With these results strengthening the business case for investing in clean technology, 2023 has proven that decarbonization shouldn’t be a leap of faith. Instead, with data-driven evidence, owners and operators will be able to make confident and well-informed investment decisions, so 2024 should see more owners and operators turn to energy efficiency measures for tangible decarbonization progress.

But true sustainability isn’t just about investing in a constellation of solutions; it’s about ensuring we also negotiate contracts that are sustainable and don’t reward inefficiency. One area that saw significant progress this year was in tackling the wasteful practice of ‘Sail Fast Then Wait’, which sees ships sailing at speed across oceans, only to wait for extended periods outside congested ports.

The Blue Visby platform, which is supported by NAPA’s digital expertise, staggers and optimizes arrivals for groups of vessels traveling to a port, which enables ships to slow down, still save their ‘place in the queue’ and reduce emissions by up to 15% on average. Critically, the project is pushing the maritime industry to reimagine traditional dynamics between shipowners, charterers, and cargo owners to remove so-called “split incentives” that still stand in the way ofd decarbonization progress. And breaking this mold is enabled by ensuring doing good for the planet also makes commercial sense. 

One thing these projects demonstrate is that decarbonization will require an overhaul of the way different stakeholders engage with one another. A collaborative mindset and shared commitment to sustainability will be critical to aligning teams behind common goals and getting any initiative off the ground- in other words, 2024 will be shipping’s cultural reset.

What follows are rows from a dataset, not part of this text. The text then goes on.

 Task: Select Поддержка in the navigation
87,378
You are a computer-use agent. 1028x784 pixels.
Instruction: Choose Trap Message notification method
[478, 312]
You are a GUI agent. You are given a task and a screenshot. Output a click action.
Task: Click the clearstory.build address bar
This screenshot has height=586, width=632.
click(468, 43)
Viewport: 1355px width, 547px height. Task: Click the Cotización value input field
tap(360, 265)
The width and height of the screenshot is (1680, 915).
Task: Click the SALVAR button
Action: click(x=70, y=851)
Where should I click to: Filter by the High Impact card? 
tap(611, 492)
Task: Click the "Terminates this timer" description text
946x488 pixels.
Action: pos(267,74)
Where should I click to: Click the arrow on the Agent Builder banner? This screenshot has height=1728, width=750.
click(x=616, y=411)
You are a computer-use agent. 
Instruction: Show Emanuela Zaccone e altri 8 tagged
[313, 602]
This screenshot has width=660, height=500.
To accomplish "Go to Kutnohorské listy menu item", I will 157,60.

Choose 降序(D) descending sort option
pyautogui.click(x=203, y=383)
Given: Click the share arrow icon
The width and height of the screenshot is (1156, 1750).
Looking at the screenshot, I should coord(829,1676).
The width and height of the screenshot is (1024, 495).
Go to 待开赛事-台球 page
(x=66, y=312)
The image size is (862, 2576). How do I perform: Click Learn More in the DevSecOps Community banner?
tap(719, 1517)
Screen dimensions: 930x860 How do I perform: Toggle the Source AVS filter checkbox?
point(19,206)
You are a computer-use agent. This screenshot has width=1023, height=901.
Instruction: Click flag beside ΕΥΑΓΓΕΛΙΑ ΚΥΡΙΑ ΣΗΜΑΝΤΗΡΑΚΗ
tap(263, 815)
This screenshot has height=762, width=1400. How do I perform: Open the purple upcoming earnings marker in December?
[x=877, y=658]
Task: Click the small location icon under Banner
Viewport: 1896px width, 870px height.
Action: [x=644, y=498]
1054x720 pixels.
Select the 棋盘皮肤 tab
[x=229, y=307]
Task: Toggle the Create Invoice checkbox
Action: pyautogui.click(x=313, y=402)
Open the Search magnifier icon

Sustainability is a battle on multiple fronts

GHG reductions are just one part of an ever-growing puzzle but leave us with the blueprint to tackle other challenges. Specifically, pressure for more sustainable shipping is coming from a growing set of stakeholders, from financiers, investors, insurers and end customers, and will start to cover aspects beyond GHG reductions.

The call for greater environmental scrutiny will soon encompass other aspects of Environmental Social Governance performance and 2024 will see the phasing in of the EU’s Corporate Sustainability Reporting Directive (CSRD).

Ultimately, this will require detailed ESG reporting for around 50,000 companies across the EU. For shipping, this will add to already growing ESG pressure. However, the good news is that the groundwork for solid data collection is already in place. With the right tools to enable reporting, compliance and environmental performance analysis, these obligations can be turned into opportunities for even greater operational efficiencies.

Putting these tools to the test, 2024 will be the year shipping gets its ‘report card’ to assess whether we’re meeting our targets. But there’s always room for improvement. Fortunately, 2023 has shown us what needs to be done to stay ahead of the class: voyage optimization, clean technologies, innovative ship designs, pioneering safety training, robust ESG reporting and contractual changes are all proven to get us closer to net-zero, while making business sense at all stages for all stakeholders.

With these foundations in place, shipping can move forward with confidence.

Mikko Kuosa is CEO of NAPA.

The opinions expressed herein are the author's and not necessarily those of The Maritime Executive.